[Start of Document section]

He, after all, at least had a centuries-old belief in "inferior races", apparently borne out by the obvious superiority of his culture.  The modern advocate of "abortion rights" is forced to steadfastly ignore everything the human race has ever known about the conception and growth of children in order to make any sort of case.

Of course, I am assuming that the killing of human beings is wrong.  If that is indeed so, as we almost all believe, the case for abortion breaks down from the beginning.  Attempts to avoid the vise founder on the fact that any requirement for humanity conceivable beyond simple physical humanity depends on judgment.  When a practical authority of one group to judge another as a lesser party is established, the precedent renders a free, much less a moral, society untenable.  If, on the other hand, morality is non-existent in any kind of objective form; if the "right" to abortion really is merely a social preference, a convenience, then its supporters have no case to make against those who would rather ban the practice, except mob opinion.  A popularity contest, if you will.

[End of Document section]

**Exercise description:** Print the part of the abortion argument above starting with "He, after all, at" and going on through "sort of case.".

[Start of Dataset section]

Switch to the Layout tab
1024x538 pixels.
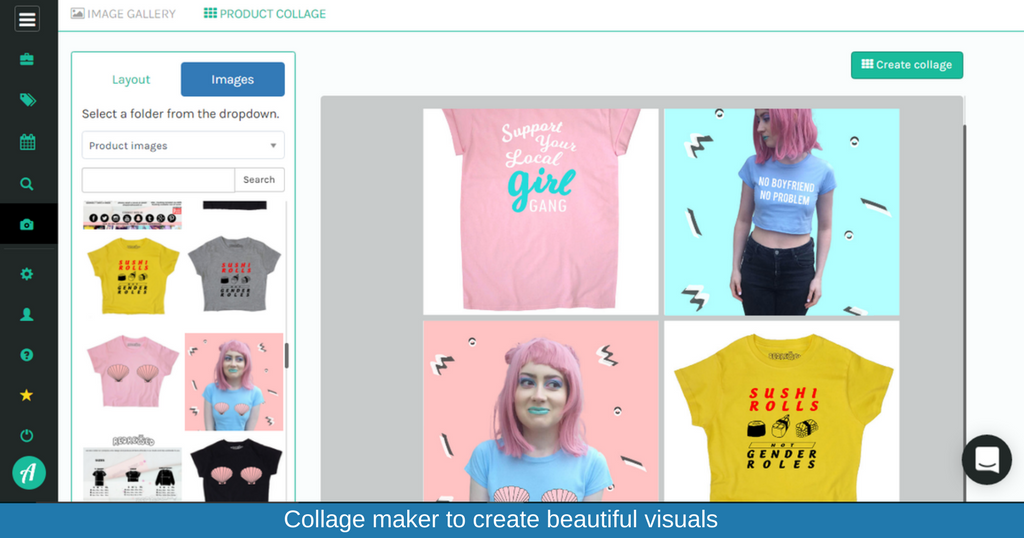(131, 80)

[End of Dataset section]

**Right answer:**
He, after all, at least had a centuries-old belief in "inferior races", apparently borne out by the obvious superiority of his culture.  The modern advocate of "abortion rights" is forced to steadfastly ignore everything the human race has ever known about the conception and growth of children in order to make any sort of case.